Low Power Robust Computing

 

Schedule
Saturday 4th, all day
Organizers/Speakers
- Todd Austin, David Blaauw, Trevor Mudge, and Dennis Sylvester, The University of Michigan, Ann Arbor, MI, USA
- Krisztian Flautner, ARM Ltd., Cambridge, UK
- Nam Sung Kim, The Circuit Research Lab., Intel Corp., Hillsboro, OR, USA
Abstract

This is a one day tutorial on low power robust computing. The goal of the tutorial is threefold: 1) to summarize recent low power research for computer microarchitects; 2) to summarize future technology trends and what they may mean for low power and robust concerns— again with an emphasis on those aspects that are relevant to computer microarchitects; and 3) to summarize fault tolerant computing techniques to support the robust computing. The importance of robust computing increases as feature sizes are scaled to reduce power, because process variability increases and reliability decreases. The presenters have worked together on different aspects of this subject, assuring a consistency of presentation.

At a recent International Electron Devices Meeting, Intel chairman Andrew Grove reiterated his position that Moore’s law (stating that circuit density doubles roughly every two years) will not slow down for at least a decade. By that time, integrated circuits (ICs) will have feature sizes of 30 nanometers, allowing for integration of billions of devices on a single die and enabling unforeseen computational capabilities. However, with growing levels of integration, power densities also skyrocket with the International Technology Roadmap for Semiconductors predicting that, left unchecked, power consumption will reach 1200 Watts for high-end processors in 2018. In fact, Grove cites power consumption as a major shows topper with off-state current leakage “a limiter of integration.”
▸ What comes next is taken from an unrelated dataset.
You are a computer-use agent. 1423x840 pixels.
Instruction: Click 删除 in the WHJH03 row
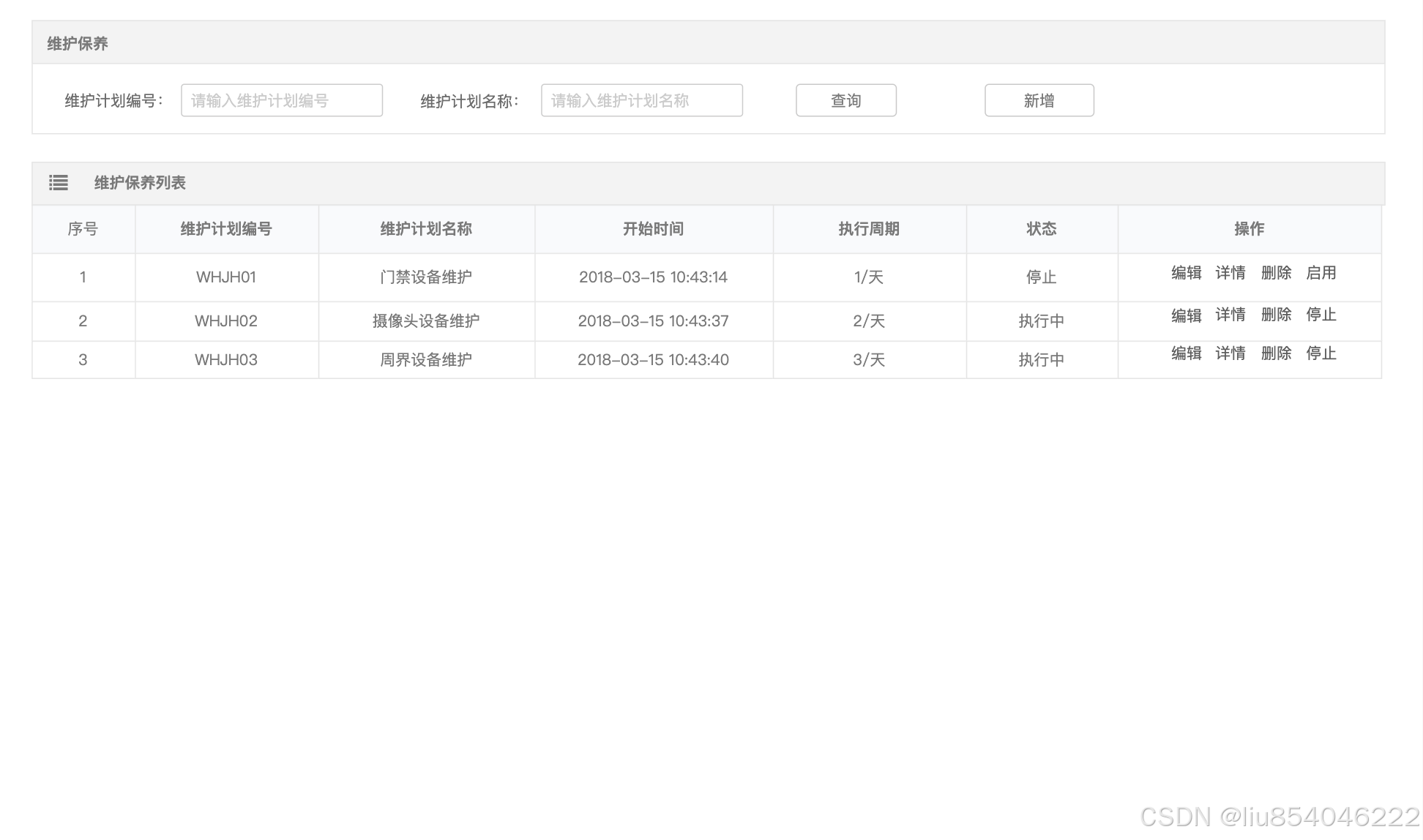click(1276, 354)
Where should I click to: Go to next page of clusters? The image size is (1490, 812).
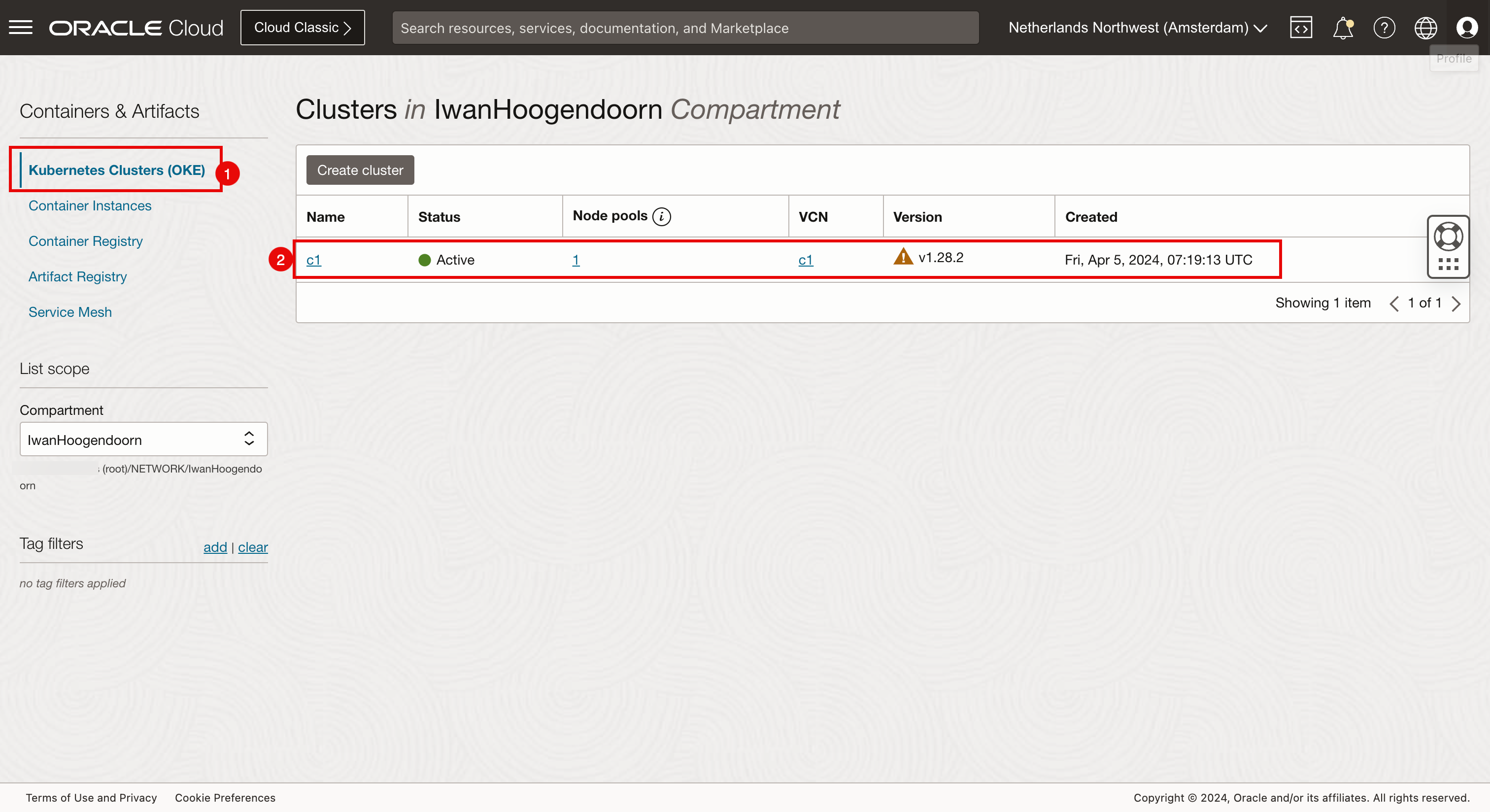(x=1456, y=304)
In addition to the power consumption crisis, aggressively scaled feature sizes also result in increased process variability and poor reliability. For instance, the ability to consistently resolve critical dimensions (CDs) of 30nm is severely compromised creating substantial uncertainty in device performance. Hence, Grove mentions that at 30nm design will enter an era of “probablisitic computing,” with the behavior of logic gates no longer deterministic. At the same time, susceptibility to single event upsets (SEUs, or soft errors) from radiation particle strikes will grow due to supply voltage scaling while power supply integrity (IR drop, inductive noise, electromigration failure) will be exacerbated by rapidly increasing current demand. Thus, new approaches to robust and low power design will be crucial to the successful continuation of process scaling which has fueled the modern semiconductor industry.
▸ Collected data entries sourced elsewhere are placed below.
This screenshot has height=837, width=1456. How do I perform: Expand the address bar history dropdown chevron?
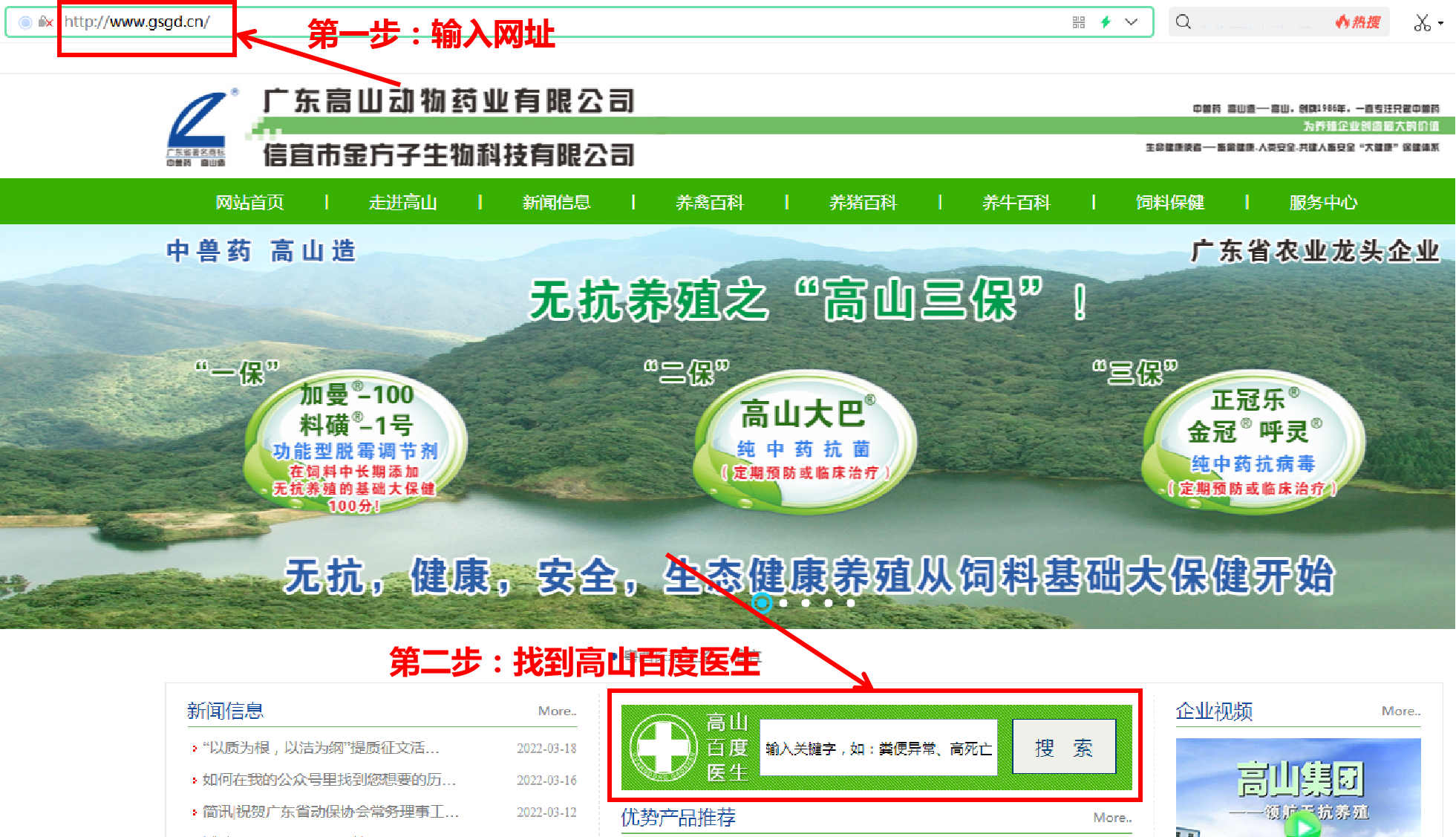coord(1131,22)
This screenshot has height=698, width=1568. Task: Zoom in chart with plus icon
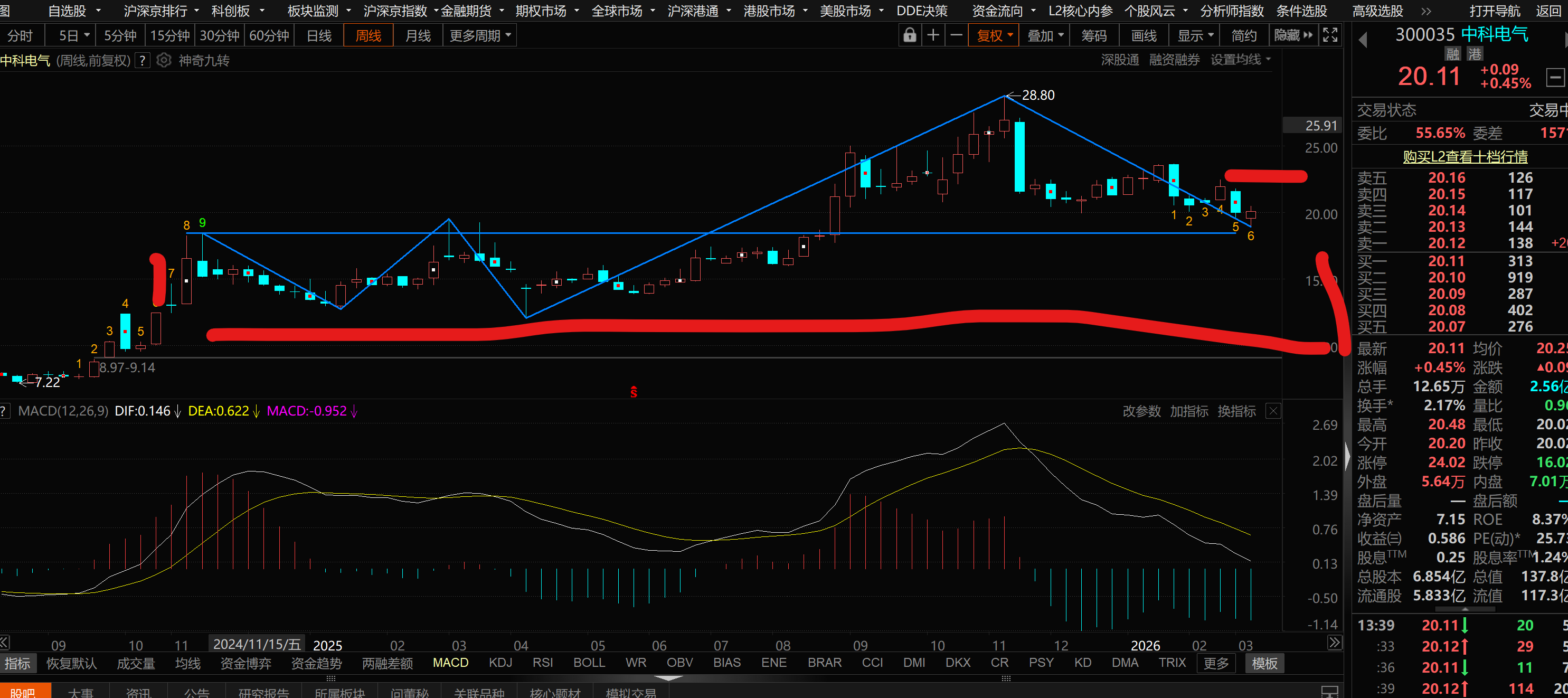tap(932, 35)
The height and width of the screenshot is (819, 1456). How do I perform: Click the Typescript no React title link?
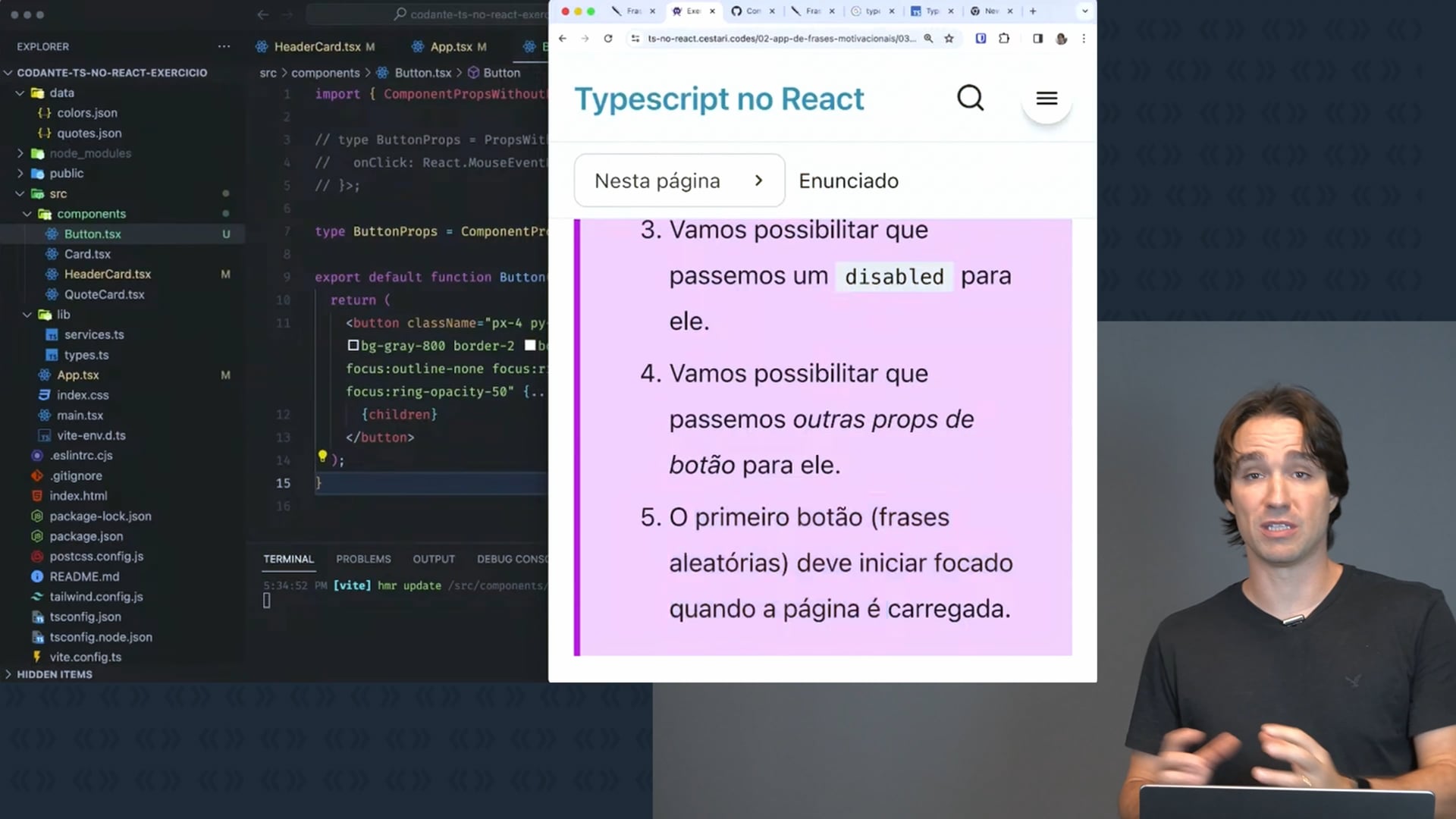point(719,99)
 This tutorial will present recent results in robust low power computing. The perspective will be microarchitectural: what limitations does it put on the microarchitecture and what can the microarchitect do to reduce the dependency on power and improve robustness. The tutorial will start with a technology overview that charts future trends in power and reliability. Power has been a growing concern for the past several years, but the emphasis has moved from dynamic power to static power—subthreshold and gate oxide leakage. We will present model for each that suppress any detail that is of less interest to the microarchitect. We will present a summary of prior research in dynamic power reduction in microarchitectures, and give some examples of industrial solutions. We will also review prior research in microarchitectural reduction of leakage performed by us and others.
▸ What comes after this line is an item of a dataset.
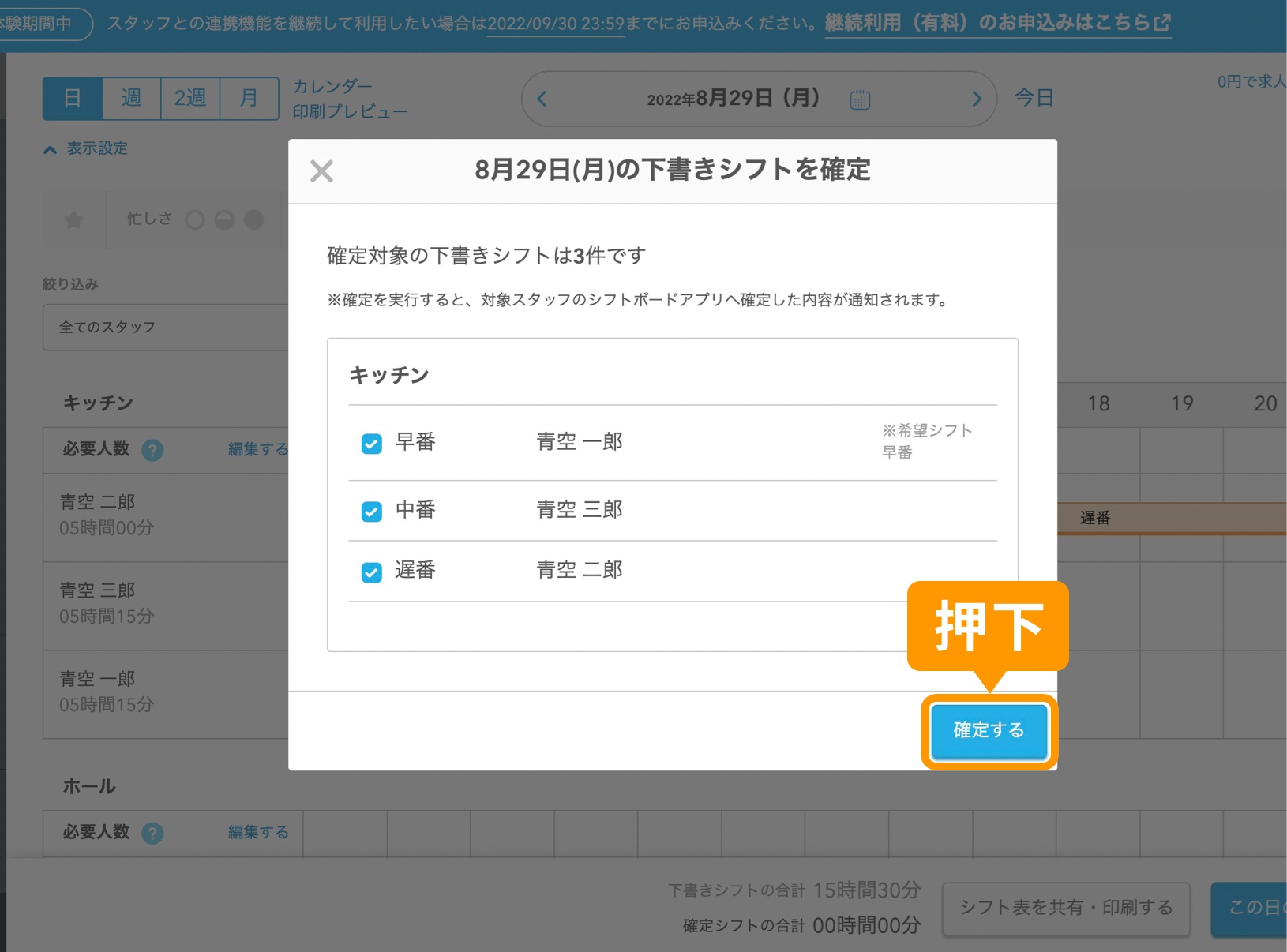The image size is (1287, 952).
Task: Click シフト表を共有・印刷する button
Action: 1065,908
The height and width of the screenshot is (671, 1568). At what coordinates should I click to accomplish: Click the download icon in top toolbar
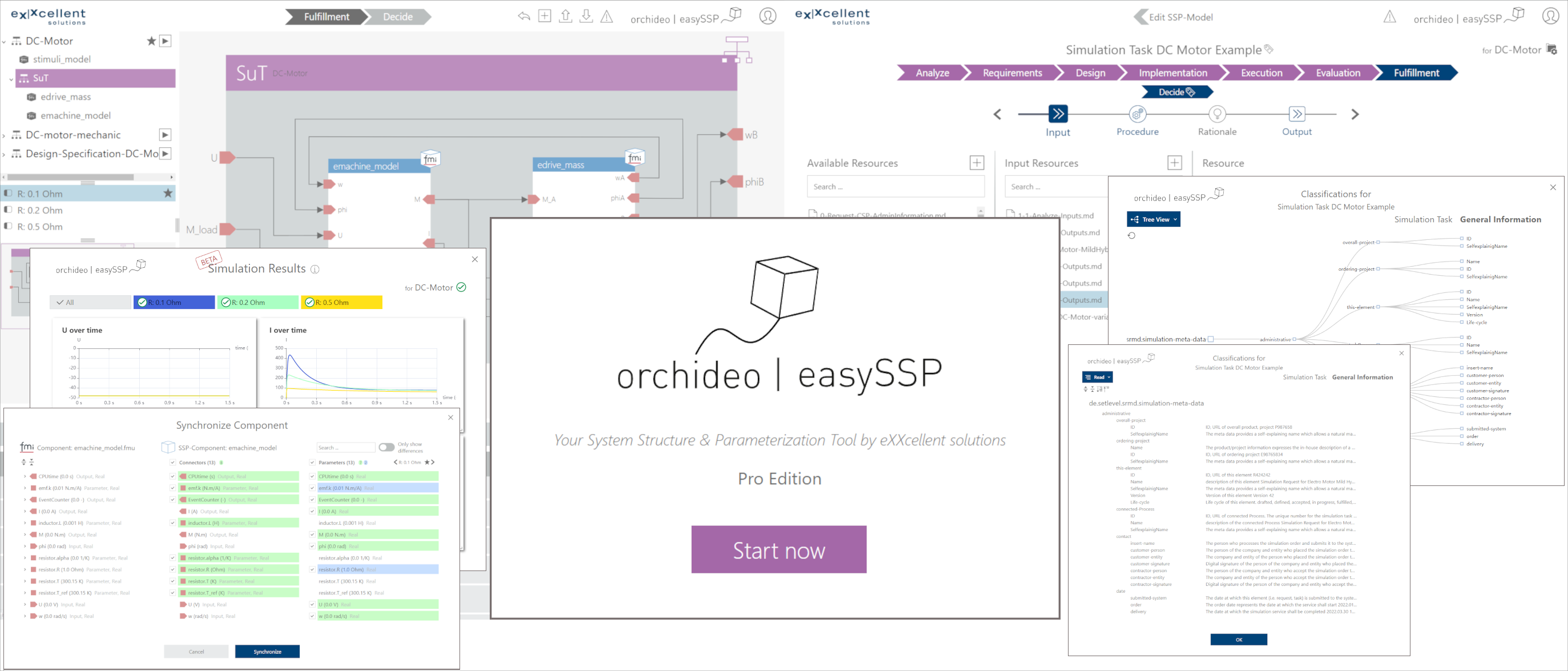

Many, but not all, sources of power are reduced along with reduced feature size. Thus the continuing scaling that Moore’s Law predicts is in many ways good for reducing power. There are also other important factors driving feature size reduction, of course. Unfortunately, scaling also reduces reliability by increasing uncertainty in device performance. Therefore, in order to take advantage of scaling, it will be necessary to compute in the presence of various types of errors. This manifests itself in several ways. Two that are particularly important are susceptibility to SEUs, and, more seriously, gates that will not meet their specifications. We will review techniques to provide robustness in light of these trends. In particular, we will revisit techniques developed by the fault tolerant community as well as newer ideas in timing speculation, exemplified by our Razor research.

Outline
1. Introduction (1.5 hr.)

- Basics theory of power modeling and abstractions for computer microarchitects.
- Circuit fundamentals for architects.
- Sources of power: dynamic models; static models. Relationship to heat.
- Models for memory—cache and DRAM, interconnect and logic components,
- What we can expect in the future—technology trends. Why reliability will be a challenge as feature sizes reduce. What the technology trends mean for microarchitects.
 

2. Dynamic Power (1.5 hr.)

- Survey of microarchitectural solutions such as filter caches, general activity shielding techniques, and off-chip interconnect. Basic idea behind dynamic voltage scaling (DVS) to reduce dynamic power. Survey of commercial solutions such as ARM’s IEM (Intelligent Energy Management), Transmeta’s Long Run 1 and 2, Intel’s Speed Step, etc. Future of DVS given the lowering of Vdd with scaling.
 

3. Static Power (1.5 hr.)

- Simplified leakage models. Subthreshold leakage; gate oxide leakage.
- Survey of microarchitectural solutions. Memory models of leakage. Trade-off in multilevel caches. DVS for static power reduction.
Interconnect models. Power vs. delay trade-offs
- Combining static and dynamic models to obtain total power. Resulting design trade-offs.
- Pipelining vs. parallel processing as a strategies to reduce power.
 

4. Robust Computing (1.5 hr.)

- Effects of scaling on reliability. How low can we scale voltage? Susceptibility to SEUs and Increase in variation? What it means for computer architects
- Designing to protect against SEUs. Traditional techniques for design for robustness—fault tolerant techniques. techniques from testing. Techniques employing timing speculation like Razor and ideas derived from testing.
- “Better than worst case design” ideas.
- Wrap-up and concluding